How to complete this task » Would you give the entries below again in full, exactly as they stand?
****
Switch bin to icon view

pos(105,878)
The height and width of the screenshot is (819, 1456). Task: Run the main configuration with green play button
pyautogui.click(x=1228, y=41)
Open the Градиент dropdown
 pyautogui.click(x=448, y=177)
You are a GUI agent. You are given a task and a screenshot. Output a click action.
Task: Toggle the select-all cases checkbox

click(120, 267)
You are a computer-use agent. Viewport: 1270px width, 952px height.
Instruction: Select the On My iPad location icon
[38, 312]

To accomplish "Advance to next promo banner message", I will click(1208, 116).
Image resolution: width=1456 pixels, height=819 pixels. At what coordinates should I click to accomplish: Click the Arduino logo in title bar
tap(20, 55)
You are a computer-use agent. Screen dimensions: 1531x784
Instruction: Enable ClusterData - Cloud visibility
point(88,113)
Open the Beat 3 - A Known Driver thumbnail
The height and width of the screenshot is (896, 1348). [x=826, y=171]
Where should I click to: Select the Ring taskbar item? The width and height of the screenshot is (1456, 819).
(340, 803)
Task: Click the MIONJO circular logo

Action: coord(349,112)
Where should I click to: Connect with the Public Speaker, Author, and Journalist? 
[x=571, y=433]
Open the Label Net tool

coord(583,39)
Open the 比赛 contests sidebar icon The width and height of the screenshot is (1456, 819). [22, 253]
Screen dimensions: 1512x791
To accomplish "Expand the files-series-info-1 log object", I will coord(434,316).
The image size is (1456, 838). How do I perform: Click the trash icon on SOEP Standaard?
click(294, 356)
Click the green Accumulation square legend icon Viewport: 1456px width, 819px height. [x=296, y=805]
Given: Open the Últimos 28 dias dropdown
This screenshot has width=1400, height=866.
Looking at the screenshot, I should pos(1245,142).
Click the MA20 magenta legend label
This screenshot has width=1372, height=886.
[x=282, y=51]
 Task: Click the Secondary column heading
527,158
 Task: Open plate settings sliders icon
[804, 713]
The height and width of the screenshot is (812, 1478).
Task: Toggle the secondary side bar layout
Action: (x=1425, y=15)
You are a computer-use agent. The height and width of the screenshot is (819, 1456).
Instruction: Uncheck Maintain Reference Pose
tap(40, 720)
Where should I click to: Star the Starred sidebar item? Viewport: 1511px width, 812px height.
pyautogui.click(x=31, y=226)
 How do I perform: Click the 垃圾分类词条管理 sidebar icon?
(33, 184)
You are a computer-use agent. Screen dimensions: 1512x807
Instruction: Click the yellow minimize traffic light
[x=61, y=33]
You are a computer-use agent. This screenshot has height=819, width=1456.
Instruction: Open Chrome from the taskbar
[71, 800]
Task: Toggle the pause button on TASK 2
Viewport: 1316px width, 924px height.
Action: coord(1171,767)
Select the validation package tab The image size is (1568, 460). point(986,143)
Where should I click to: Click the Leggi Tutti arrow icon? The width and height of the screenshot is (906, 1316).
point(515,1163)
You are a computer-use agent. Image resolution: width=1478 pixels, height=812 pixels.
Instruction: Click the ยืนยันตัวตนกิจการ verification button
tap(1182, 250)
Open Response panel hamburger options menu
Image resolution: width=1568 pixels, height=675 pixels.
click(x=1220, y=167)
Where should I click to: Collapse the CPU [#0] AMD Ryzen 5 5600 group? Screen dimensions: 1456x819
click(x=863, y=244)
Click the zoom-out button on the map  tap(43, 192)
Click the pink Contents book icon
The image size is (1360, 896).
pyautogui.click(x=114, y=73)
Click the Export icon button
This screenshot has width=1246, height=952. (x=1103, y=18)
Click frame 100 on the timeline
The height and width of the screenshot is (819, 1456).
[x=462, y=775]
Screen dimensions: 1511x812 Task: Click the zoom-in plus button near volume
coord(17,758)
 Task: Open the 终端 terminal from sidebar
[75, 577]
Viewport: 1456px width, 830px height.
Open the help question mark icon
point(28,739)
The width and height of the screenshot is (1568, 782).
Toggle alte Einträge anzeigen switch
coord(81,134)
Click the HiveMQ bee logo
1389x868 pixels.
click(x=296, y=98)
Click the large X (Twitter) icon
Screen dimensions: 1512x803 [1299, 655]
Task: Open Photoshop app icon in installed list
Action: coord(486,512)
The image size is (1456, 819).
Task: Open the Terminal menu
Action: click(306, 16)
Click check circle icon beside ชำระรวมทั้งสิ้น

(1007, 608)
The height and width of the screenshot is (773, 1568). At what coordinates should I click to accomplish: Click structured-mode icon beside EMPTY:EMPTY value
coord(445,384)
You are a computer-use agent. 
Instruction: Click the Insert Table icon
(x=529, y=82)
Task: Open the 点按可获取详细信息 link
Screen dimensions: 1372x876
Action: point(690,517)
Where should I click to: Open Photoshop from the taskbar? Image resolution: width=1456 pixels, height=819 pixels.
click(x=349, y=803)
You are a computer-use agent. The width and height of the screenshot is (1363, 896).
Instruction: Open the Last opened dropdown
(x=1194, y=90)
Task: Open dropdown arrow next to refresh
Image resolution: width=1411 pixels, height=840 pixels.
****
Result for this exercise »
Switch bin to icon view

pos(105,878)
The height and width of the screenshot is (819, 1456). Task: Run the main configuration with green play button
pyautogui.click(x=1228, y=41)
Open the Градиент dropdown
 pyautogui.click(x=448, y=177)
You are a GUI agent. You are given a task and a screenshot. Output a click action.
Task: Toggle the select-all cases checkbox

click(120, 267)
You are a computer-use agent. Viewport: 1270px width, 952px height.
Instruction: Select the On My iPad location icon
[38, 312]

To accomplish "Advance to next promo banner message", I will click(1208, 116).
Image resolution: width=1456 pixels, height=819 pixels. At what coordinates should I click to accomplish: Click the Arduino logo in title bar
tap(20, 55)
You are a computer-use agent. Screen dimensions: 1531x784
Instruction: Enable ClusterData - Cloud visibility
point(88,113)
Open the Beat 3 - A Known Driver thumbnail
The height and width of the screenshot is (896, 1348). [x=826, y=171]
Where should I click to: Select the Ring taskbar item? The width and height of the screenshot is (1456, 819).
(340, 803)
Task: Click the MIONJO circular logo

Action: coord(349,112)
Where should I click to: Connect with the Public Speaker, Author, and Journalist? 
[x=571, y=433]
Open the Label Net tool

coord(583,39)
Open the 比赛 contests sidebar icon The width and height of the screenshot is (1456, 819). [22, 253]
Screen dimensions: 1512x791
To accomplish "Expand the files-series-info-1 log object", I will coord(434,316).
The image size is (1456, 838). How do I perform: Click the trash icon on SOEP Standaard?
click(294, 356)
Click the green Accumulation square legend icon Viewport: 1456px width, 819px height. [x=296, y=805]
Given: Open the Últimos 28 dias dropdown
This screenshot has width=1400, height=866.
Looking at the screenshot, I should pos(1245,142).
Click the MA20 magenta legend label
This screenshot has width=1372, height=886.
[x=282, y=51]
 Task: Click the Secondary column heading
527,158
 Task: Open plate settings sliders icon
[804, 713]
The height and width of the screenshot is (812, 1478).
Task: Toggle the secondary side bar layout
Action: (x=1425, y=15)
You are a computer-use agent. The height and width of the screenshot is (819, 1456).
Instruction: Uncheck Maintain Reference Pose
tap(40, 720)
Where should I click to: Star the Starred sidebar item? Viewport: 1511px width, 812px height.
pyautogui.click(x=31, y=226)
 How do I perform: Click the 垃圾分类词条管理 sidebar icon?
(33, 184)
You are a computer-use agent. Screen dimensions: 1512x807
Instruction: Click the yellow minimize traffic light
[x=61, y=33]
You are a computer-use agent. This screenshot has height=819, width=1456.
Instruction: Open Chrome from the taskbar
[71, 800]
Task: Toggle the pause button on TASK 2
Viewport: 1316px width, 924px height.
Action: coord(1171,767)
Select the validation package tab The image size is (1568, 460). point(986,143)
Where should I click to: Click the Leggi Tutti arrow icon? The width and height of the screenshot is (906, 1316).
point(515,1163)
You are a computer-use agent. Image resolution: width=1478 pixels, height=812 pixels.
Instruction: Click the ยืนยันตัวตนกิจการ verification button
tap(1182, 250)
Open Response panel hamburger options menu
Image resolution: width=1568 pixels, height=675 pixels.
click(x=1220, y=167)
Where should I click to: Collapse the CPU [#0] AMD Ryzen 5 5600 group? Screen dimensions: 1456x819
click(x=863, y=244)
Click the zoom-out button on the map  tap(43, 192)
Click the pink Contents book icon
The image size is (1360, 896).
pyautogui.click(x=114, y=73)
Click the Export icon button
This screenshot has width=1246, height=952. (x=1103, y=18)
Click frame 100 on the timeline
The height and width of the screenshot is (819, 1456).
[x=462, y=775]
Screen dimensions: 1511x812 Task: Click the zoom-in plus button near volume
coord(17,758)
 Task: Open the 终端 terminal from sidebar
[75, 577]
Viewport: 1456px width, 830px height.
Open the help question mark icon
point(28,739)
The width and height of the screenshot is (1568, 782).
Toggle alte Einträge anzeigen switch
coord(81,134)
Click the HiveMQ bee logo
1389x868 pixels.
click(x=296, y=98)
Click the large X (Twitter) icon
Screen dimensions: 1512x803 [1299, 655]
Task: Open Photoshop app icon in installed list
Action: coord(486,512)
The image size is (1456, 819).
Task: Open the Terminal menu
Action: click(306, 16)
Click check circle icon beside ชำระรวมทั้งสิ้น

(1007, 608)
The height and width of the screenshot is (773, 1568). At what coordinates should I click to accomplish: Click structured-mode icon beside EMPTY:EMPTY value
coord(445,384)
You are a computer-use agent. 
Instruction: Click the Insert Table icon
(x=529, y=82)
Task: Open the 点按可获取详细信息 link
Screen dimensions: 1372x876
Action: point(690,517)
Where should I click to: Open Photoshop from the taskbar? Image resolution: width=1456 pixels, height=819 pixels.
click(x=349, y=803)
You are a computer-use agent. The width and height of the screenshot is (1363, 896).
Instruction: Open the Last opened dropdown
(x=1194, y=90)
Task: Open dropdown arrow next to refresh
Image resolution: width=1411 pixels, height=840 pixels.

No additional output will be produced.